• What you need to do:
From the material below, list every line containing "bubble".

• Data provided:
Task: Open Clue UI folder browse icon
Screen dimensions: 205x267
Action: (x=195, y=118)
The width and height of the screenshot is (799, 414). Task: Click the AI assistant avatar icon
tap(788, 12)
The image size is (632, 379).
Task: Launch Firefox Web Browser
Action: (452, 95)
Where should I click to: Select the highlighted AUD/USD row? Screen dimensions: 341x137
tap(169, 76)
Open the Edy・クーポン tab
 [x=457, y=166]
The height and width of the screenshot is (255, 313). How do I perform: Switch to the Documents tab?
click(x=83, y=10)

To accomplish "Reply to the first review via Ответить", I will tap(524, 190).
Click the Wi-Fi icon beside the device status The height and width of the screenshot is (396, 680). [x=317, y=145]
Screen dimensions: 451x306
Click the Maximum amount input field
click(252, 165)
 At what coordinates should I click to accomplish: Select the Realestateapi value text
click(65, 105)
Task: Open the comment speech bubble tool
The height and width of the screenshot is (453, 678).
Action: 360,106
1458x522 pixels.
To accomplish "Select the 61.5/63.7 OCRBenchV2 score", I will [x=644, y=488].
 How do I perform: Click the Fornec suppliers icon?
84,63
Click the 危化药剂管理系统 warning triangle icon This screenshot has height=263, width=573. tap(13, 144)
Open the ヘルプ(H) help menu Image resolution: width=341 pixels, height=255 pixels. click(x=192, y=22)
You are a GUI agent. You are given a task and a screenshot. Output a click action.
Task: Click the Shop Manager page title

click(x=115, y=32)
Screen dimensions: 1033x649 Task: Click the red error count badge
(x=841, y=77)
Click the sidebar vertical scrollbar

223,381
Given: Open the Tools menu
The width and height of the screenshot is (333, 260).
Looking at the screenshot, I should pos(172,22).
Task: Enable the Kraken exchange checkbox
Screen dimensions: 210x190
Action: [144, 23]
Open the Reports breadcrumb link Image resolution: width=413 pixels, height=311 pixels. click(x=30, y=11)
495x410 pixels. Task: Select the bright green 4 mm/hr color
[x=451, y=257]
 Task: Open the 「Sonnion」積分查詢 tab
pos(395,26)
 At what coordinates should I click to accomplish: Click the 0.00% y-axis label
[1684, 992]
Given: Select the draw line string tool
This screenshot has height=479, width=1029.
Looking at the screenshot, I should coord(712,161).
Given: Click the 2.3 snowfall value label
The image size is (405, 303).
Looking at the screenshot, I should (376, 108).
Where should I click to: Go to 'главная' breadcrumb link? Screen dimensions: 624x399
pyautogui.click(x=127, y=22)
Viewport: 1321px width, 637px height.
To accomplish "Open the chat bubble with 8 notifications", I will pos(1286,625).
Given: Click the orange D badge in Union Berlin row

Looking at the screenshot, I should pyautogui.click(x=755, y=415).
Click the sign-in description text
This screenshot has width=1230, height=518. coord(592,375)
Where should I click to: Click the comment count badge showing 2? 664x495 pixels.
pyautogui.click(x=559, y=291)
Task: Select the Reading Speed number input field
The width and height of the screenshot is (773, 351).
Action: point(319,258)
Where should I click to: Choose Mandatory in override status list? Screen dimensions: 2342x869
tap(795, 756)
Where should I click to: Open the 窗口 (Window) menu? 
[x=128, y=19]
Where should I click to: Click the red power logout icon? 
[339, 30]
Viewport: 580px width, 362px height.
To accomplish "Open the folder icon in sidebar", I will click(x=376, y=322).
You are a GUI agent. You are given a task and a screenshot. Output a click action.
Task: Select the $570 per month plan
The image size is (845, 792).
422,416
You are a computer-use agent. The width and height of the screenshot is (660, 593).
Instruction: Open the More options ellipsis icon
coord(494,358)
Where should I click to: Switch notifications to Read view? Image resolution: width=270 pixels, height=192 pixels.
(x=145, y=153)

• Result for this task:
Task: Open the comment speech bubble tool
To accomplish "Open the chat bubble with 8 notifications", I will pos(1286,625).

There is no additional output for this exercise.